Task to complete -> Format the entries below as a JSON list of strings, one string per line with blank lines omitted, starting at the line containing "Given: Dismiss the dialog with Not now" and ending after the line containing "will [x=309, y=210].".

======== The data

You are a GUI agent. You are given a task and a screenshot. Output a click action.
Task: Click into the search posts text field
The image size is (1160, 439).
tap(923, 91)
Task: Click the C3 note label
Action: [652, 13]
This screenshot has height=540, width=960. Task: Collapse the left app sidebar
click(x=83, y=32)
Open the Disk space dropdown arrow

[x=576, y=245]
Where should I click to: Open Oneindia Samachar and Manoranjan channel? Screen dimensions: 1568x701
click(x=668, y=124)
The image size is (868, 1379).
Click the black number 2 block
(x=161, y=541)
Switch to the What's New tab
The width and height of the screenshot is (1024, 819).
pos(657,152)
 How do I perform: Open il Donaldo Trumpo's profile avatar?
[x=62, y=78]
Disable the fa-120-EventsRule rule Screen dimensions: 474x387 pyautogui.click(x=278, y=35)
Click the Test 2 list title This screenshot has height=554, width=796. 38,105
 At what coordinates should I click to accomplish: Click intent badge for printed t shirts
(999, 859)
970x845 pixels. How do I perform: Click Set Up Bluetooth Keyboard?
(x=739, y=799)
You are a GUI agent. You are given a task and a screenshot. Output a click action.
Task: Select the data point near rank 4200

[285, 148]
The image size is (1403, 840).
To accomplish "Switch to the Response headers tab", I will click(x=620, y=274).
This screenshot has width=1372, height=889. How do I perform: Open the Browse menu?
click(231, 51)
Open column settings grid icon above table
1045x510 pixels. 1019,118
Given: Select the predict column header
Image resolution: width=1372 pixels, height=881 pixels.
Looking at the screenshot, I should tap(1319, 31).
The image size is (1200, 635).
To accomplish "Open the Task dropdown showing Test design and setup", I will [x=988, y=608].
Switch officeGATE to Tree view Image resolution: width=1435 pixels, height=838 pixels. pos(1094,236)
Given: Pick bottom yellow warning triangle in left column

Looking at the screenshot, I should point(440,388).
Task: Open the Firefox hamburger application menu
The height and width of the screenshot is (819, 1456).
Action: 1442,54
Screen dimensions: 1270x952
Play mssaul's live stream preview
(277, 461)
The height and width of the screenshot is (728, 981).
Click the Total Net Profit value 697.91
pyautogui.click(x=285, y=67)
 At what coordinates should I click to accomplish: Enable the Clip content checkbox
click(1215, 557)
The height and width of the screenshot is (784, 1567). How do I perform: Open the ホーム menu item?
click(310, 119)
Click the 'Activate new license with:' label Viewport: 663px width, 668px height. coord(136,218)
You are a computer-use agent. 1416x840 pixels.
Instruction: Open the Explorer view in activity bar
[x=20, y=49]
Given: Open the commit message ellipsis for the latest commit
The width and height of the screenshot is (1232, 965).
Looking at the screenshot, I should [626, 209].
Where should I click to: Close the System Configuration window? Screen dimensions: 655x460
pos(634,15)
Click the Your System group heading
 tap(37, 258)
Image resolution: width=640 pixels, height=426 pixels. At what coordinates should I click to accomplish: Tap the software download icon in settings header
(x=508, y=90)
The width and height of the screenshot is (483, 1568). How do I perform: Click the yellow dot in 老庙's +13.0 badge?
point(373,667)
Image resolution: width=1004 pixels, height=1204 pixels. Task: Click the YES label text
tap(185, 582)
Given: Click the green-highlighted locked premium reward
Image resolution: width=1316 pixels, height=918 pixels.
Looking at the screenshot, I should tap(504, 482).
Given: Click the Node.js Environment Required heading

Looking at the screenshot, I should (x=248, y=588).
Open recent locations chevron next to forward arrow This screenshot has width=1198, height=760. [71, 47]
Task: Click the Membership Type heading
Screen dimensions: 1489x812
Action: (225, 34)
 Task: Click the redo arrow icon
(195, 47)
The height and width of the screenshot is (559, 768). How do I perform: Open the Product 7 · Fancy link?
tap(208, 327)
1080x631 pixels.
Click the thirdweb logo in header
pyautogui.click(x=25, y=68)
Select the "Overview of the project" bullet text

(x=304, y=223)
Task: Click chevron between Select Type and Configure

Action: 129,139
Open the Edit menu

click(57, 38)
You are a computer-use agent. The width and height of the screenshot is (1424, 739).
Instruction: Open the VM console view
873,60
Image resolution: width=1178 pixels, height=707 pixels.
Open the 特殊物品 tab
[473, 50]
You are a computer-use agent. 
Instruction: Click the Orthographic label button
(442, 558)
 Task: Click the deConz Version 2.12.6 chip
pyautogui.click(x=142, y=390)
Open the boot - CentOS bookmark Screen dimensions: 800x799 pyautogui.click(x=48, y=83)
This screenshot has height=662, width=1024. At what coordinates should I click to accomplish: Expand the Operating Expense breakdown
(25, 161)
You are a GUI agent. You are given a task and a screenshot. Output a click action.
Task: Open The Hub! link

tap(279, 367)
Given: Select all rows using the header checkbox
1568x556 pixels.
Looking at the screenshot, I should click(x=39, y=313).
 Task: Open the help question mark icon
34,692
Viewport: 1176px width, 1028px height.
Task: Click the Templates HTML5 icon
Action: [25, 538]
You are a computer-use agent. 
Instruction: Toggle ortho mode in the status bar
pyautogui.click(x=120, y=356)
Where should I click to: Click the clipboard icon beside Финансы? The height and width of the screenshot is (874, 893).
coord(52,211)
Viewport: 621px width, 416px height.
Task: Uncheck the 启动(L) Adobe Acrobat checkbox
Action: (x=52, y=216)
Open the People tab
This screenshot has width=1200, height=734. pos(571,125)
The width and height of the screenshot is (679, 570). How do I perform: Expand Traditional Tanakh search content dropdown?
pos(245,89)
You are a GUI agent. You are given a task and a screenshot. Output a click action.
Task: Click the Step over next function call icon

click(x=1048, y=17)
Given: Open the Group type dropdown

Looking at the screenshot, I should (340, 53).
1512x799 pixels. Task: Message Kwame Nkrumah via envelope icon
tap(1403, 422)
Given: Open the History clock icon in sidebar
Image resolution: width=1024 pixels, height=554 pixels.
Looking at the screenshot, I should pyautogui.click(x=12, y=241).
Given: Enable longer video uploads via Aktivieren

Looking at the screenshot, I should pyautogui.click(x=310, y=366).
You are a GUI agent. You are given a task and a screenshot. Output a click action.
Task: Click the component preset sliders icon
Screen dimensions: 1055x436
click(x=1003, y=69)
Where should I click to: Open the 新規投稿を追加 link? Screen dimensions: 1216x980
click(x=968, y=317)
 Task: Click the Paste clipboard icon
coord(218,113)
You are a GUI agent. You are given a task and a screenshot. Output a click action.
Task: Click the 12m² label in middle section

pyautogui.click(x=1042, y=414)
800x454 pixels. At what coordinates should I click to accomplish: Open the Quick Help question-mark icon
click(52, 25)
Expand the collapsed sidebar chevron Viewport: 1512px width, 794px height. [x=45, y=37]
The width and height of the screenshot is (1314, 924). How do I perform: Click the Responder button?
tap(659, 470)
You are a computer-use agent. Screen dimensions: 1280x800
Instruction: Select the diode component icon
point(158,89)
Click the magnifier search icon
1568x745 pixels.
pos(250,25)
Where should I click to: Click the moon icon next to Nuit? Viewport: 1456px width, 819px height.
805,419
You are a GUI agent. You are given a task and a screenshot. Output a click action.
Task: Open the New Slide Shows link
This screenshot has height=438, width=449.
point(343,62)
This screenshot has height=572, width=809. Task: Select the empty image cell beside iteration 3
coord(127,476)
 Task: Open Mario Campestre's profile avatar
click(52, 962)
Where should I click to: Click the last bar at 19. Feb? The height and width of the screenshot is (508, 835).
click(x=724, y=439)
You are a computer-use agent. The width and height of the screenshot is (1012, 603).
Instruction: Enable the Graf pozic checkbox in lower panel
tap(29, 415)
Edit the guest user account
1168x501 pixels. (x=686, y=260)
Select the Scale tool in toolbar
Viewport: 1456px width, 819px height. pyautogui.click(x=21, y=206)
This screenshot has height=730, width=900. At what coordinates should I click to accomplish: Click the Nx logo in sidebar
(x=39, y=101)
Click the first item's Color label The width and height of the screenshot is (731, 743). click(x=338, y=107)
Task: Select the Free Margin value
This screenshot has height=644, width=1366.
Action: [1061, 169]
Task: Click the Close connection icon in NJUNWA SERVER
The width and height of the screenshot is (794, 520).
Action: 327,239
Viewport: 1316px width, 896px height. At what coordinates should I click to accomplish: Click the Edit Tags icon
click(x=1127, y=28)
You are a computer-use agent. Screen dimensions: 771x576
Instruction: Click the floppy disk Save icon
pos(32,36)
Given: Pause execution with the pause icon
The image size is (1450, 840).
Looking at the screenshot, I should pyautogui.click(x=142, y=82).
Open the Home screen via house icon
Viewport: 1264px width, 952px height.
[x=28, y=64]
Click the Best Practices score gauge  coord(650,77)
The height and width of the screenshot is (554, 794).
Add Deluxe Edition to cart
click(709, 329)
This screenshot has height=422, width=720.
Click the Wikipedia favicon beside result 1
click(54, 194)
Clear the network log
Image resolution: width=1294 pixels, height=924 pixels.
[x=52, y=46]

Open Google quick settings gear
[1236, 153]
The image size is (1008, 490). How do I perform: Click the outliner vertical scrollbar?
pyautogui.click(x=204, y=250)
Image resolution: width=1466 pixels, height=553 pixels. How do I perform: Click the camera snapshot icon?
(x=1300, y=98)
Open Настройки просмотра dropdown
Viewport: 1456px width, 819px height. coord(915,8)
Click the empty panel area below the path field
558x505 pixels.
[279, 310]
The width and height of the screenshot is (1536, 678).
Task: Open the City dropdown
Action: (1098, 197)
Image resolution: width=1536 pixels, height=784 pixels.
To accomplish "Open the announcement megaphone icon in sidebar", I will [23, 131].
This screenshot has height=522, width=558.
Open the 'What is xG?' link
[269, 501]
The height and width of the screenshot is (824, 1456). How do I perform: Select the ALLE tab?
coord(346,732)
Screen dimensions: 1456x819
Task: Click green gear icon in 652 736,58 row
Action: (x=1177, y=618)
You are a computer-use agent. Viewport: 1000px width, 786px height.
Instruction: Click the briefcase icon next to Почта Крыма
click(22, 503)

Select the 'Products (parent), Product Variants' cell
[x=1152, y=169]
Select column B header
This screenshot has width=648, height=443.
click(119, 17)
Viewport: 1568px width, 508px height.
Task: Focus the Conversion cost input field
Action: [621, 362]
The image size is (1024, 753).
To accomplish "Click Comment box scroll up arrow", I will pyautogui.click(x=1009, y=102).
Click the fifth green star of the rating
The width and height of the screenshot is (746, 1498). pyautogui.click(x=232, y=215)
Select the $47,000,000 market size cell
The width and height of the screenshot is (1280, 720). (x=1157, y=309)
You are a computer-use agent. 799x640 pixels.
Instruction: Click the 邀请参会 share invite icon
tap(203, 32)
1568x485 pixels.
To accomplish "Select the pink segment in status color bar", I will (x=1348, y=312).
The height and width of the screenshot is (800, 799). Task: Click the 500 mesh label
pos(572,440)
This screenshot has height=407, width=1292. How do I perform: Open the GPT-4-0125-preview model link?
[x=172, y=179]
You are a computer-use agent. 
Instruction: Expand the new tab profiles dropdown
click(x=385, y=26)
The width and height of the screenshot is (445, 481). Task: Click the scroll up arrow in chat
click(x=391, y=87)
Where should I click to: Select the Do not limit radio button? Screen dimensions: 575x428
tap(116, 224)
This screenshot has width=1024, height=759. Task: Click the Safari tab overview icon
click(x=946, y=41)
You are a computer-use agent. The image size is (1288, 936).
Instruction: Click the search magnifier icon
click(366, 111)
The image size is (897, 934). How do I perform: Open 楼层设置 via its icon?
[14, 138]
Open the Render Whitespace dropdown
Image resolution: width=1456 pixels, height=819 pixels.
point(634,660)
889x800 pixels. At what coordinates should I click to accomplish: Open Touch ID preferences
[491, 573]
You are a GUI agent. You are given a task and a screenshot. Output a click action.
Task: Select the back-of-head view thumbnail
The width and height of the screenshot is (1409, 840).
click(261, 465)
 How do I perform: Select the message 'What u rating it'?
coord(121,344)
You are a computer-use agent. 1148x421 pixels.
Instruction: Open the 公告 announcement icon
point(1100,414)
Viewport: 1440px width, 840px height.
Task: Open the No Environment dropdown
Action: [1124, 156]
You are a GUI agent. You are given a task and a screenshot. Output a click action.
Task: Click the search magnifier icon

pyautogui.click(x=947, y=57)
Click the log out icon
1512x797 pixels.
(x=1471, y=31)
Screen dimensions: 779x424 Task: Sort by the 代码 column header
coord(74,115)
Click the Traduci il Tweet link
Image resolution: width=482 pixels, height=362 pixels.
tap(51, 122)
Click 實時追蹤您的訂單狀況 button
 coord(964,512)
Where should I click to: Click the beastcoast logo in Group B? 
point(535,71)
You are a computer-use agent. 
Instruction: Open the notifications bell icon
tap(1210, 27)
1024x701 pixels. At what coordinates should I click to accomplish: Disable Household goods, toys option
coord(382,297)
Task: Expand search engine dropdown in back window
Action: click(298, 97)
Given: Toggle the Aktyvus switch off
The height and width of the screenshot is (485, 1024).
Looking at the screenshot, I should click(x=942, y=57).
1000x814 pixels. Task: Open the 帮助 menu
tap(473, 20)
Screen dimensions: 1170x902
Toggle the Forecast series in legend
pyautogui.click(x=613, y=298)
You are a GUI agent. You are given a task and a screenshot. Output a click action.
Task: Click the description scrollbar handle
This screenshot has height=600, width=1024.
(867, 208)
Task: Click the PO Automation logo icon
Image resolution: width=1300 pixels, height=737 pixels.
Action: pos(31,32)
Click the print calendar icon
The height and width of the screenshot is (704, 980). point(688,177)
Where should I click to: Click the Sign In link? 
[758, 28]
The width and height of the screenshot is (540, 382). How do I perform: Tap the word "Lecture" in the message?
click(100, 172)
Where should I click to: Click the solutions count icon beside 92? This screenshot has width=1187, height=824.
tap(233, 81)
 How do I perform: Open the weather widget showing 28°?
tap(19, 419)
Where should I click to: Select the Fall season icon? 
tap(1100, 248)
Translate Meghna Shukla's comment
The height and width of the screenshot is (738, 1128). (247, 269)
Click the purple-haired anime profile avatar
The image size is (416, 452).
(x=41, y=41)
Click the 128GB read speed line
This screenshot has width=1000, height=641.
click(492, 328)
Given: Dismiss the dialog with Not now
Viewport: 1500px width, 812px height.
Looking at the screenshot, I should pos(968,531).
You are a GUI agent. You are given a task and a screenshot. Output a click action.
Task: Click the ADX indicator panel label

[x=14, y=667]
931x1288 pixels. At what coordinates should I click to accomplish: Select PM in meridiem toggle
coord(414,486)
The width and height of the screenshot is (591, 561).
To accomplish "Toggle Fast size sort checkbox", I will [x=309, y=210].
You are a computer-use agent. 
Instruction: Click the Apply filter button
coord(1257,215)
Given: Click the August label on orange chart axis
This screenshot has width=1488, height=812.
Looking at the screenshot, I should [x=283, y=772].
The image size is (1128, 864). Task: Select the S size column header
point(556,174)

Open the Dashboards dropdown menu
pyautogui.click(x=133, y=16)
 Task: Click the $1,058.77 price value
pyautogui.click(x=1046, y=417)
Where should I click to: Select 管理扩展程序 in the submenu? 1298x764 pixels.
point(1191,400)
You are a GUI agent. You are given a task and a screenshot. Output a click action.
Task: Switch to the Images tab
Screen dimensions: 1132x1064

================

Exercise result ->
[
  "Given: Dismiss the dialog with Not now",
  "Viewport: 1500px width, 812px height.",
  "Looking at the screenshot, I should pos(968,531).",
  "You are a GUI agent. You are given a task and a screenshot. Output a click action.",
  "Task: Click the ADX indicator panel label",
  "[x=14, y=667]",
  "931x1288 pixels. At what coordinates should I click to accomplish: Select PM in meridiem toggle",
  "coord(414,486)",
  "The width and height of the screenshot is (591, 561).",
  "To accomplish \"Toggle Fast size sort checkbox\", I will [x=309, y=210]."
]